- [TEXTO PARA LEITURA]:

######

Os incêndios na Amazônia têm levantado uma preocupação constante sobre como proteger algo que tem valor para o mundo inteiro, mas que está contido nas fronteiras de alguns países, sendo o principal deles o Brasil, que possui cerca de 60% de sua área total.

Esse debate — que deveria ser sério — está agora atolado em disputas mesquinhas, quase todas elas partindo das falas estúpidas de Jair Bolsonaro. As trocas de farpas entre o nosso “líder” e Emmanuel Macron, o presidente da França, mostram exatamente isso: um choque de egos sobre quantias relativamente insignificante de dinheiro de alguns dos países mais ricos do mundo, com ofensas em um nível baixo até para crianças do ensino fundamental.

Tudo isso, é claro, levanta um ponto importante. Mesmo com todas as preocupações e pressões internacionais, o destino da Amazônia é de responsabilidade majoritariamente das forças políticas e econômicas do nosso país. E, ainda que agricultores, pecuaristas, mineiros e madeireiros tenham extraído um valor tremendo da derrubada da floresta tropical, nós ainda temos leis para preservar a floresta, que já foram utilizadas antes contra o desmatamento. Agora, será necessária uma pressão pública gigantesca dos brasileiros para que isso aconteça novamente, afinal, uma coisa é fato:

Para algumas pessoas, destruir a Amazônia é lucrativo

A Amazônia é um enorme reservatório de carbono e abriga a maior concentração de biodiversidade do planeta. Seu papel é fundamental para o clima da região, e os cientistas ainda estão entendendo como a floresta afeta todo o sistema climático global.

No entanto, o desmatamento e os incêndios só têm aumentado, revertendo anos de declínio. A maioria deles foi iniciada por seres humanos a serviço da mineração, exploração madeireira e agricultura. Vários cientistas agora estão alertando que a Amazônia está se aproximando de um cenário de morte, onde se perde muita floresta para que o ecossistema como um todo possa entrar em colapso. Mesmo com esse risco, no entanto, há enormes pressões econômicas por trás dessas chamas.

Um dos maiores impulsionadores do desmatamento é a pecuária. Como vivemos dentro dessa lógica mercadológica do lucro, é fácil entender o porquê: o Brasil é agora o maior exportador de carne bovina do mundo, e suas exportações geraram US$ 6,7 bilhões para a nossa economia em 2018. A destruição da Amazônia é proporcional a evolução do rebanho bovino na região. Na década de 1970, apenas 1% da floresta estava desmatada, hoje o índice chega a 20%, segundo relatório da Procuradoria do Meio Ambiente do Ministério Público Federal. Em 2000, eram 47 milhões de animais por lá. Hoje são 85 milhões.

######

- [INFORMAÇÕES FORNECIDAS]:
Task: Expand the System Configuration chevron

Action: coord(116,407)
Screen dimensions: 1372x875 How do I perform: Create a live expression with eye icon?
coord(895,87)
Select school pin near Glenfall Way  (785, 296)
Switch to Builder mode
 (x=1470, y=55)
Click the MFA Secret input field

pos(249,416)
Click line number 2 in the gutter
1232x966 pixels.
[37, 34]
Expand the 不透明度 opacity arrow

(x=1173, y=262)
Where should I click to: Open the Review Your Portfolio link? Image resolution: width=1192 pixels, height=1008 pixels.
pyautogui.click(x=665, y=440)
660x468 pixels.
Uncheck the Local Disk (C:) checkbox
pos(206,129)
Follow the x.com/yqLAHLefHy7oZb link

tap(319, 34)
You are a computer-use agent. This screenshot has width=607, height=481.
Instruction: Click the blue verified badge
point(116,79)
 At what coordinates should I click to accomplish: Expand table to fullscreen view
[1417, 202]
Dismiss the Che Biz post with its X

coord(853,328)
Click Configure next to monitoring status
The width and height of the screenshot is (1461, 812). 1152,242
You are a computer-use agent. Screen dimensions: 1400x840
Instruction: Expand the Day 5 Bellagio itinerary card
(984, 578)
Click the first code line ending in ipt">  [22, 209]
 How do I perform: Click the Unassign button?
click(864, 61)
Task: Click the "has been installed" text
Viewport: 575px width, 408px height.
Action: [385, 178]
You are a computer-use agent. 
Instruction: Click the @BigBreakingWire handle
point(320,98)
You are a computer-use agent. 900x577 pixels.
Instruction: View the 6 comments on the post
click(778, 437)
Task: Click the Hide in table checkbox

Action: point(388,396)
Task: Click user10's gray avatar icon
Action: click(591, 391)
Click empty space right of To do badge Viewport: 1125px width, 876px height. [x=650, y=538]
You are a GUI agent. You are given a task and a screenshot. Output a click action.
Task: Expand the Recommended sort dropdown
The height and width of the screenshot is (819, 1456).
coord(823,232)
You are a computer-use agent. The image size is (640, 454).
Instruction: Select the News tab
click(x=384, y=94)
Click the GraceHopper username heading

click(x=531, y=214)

######

Dê continuidade ao texto sobre os incêndios e o desmatamento na Amazônia, começando logo após a última frase apresentada.

- [RESPOSTA ESCRITA]:
De acordo com matéria da Repórter Brasil, a Terra do Meio, localizada na Bacia do Rio Xingu, é ameaçada pelo avanço do desmatamento na cidade paraense de São Félix do Xingu, que possui o maior rebanho bovino do país, com 2,2 milhões de cabeças. A JBS, gigante mundial na produção de carne, foi flagrada comprando gado da AgroSB, grupo econômico já multado pelo Ibama por desmatar a Amazônia.

Ainda que em menor proporção, a soja também é uma das grandes responsáveis pelo seu desmatamento, afinal, nós somos o segundo maior produtor da oleaginosa no mundo. Cerca de 80% da soja cultivada na Amazônia é usada para alimentação animal, e trabalho escravo e desmatamento ilegal já foram denunciados em sua produção no norte do Mato Grosso, cujo bioma é amazônico. Essa soja foi exportada para Noruega e utilizada para alimentar cardumes de salmão. Uma investigação feia em 2016 pelo Ibama mostrou que, também no Mato Grosso, existem os compradores de “soja pirata”, um grão produzido em áreas desmatadas e embargadas.

Outros recursos naturais, como depósitos de ouro, alumínio e petróleo, também estão presentes na Amazônia, e a mineração ilegal subiu para níveis sem precedentes, de acordo com a Rede de Informações Socioambientais Georreferenciadas da Amazônia (RAISG), um grupo de fiscalização ambiental. A demanda por madeira também estimulou a sua extração ilegal. Por exemplo, em 2018, empresas dinamarquesas compraram produtos de madeireiras brasileiras multados diversas vezes pelo Ibama.

Esses são apenas alguns dados e denúncias sobre o que acontece na Amazônia. O Brasil sempre teve essa característica entreguista, nossos recursos naturais são vendidos há anos ao capital estrangeiro. No entanto, o lucro nunca foi revertido para nossa população. Esses quadros, já preocupantes anteriormente, se agravaram desde a posse de Bolsonaro. A aplicação de leis ambientais, por exemplo, caiu drasticamente. Segundo a BBC, o órgão de fiscalização do Ministério do Meio Ambiente do Brasil emitiu quase 30% menos multas este ano em comparação com o mesmo período do ano passado. E nada disso deveria surpreender, afinal, Jair afirma desde a sua campanha que explorar a floresta era uma prioridade de seu governo. Com isso, ele ganhou apoio do lobby agrícola.

A escolha de Bolsonaro para o ministro do Meio Ambiente também tem muita contribuição para o contexto que estamos vivendo. Ricardo Salles foi considerada culpado no final do ano passado por alterar mapas em um programa de proteção ambiental para beneficiar as empresas de mineração durante seu mandato na agência ambiental do estado de São Paulo. A política ambiental de Salles claramente prioriza o lucro, e ele não tem a menor vergonha em admitir isso, afinal, chegou até a dizer que a “Amazônia precisa de soluções capitalistas”.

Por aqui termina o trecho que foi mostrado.